Very grateful for help!

Thanks!

Don’t know if this will help, but I also Run a line 6 pedal USB, If I have them both enabled as input, really screws things up. fixes everything as soon as I uncheck my line 6 pedal as an input, and only run the H4.
Would really like to find a fix for this, as it would be really cool to be able to room record through my Zoom H4, while simultaniously recording an independant track from my line 6 pedal, isolating the guitar, which could later be used for a base track to seperatley record all of the other instruments while maintaining that “lightening in a bottle” that comes only from jamming with my buddies live.
If anyone has a solution for this, would much appreciate a solution thrown out there.

Bump?

Your computer is plenty fast enough, this sounds more like a driver conflict, have you updated the firmware on your H4n?

Cubase only really records from one audio interface at a time, this is because each soundcard (Which your USB devices effectively are) runs its own clock and has no way of synchronising to another soundcard.

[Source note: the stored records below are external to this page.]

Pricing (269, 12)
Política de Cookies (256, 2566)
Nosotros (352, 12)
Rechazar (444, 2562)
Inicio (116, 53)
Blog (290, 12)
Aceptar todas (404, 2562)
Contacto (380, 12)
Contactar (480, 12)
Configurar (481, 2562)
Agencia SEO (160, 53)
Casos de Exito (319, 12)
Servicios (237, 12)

If the program would try to run the two or more cards at once they would not match up correctly, fine for a consumer product, unacceptable for a professional product such as Cubase so the ASIO standard only allows for one functional soundcard at a time even though it allows more than one to be connected, but that card can have any number of outputs. Most people trying to work the way you do would be using a multichannel soundcard of some sort.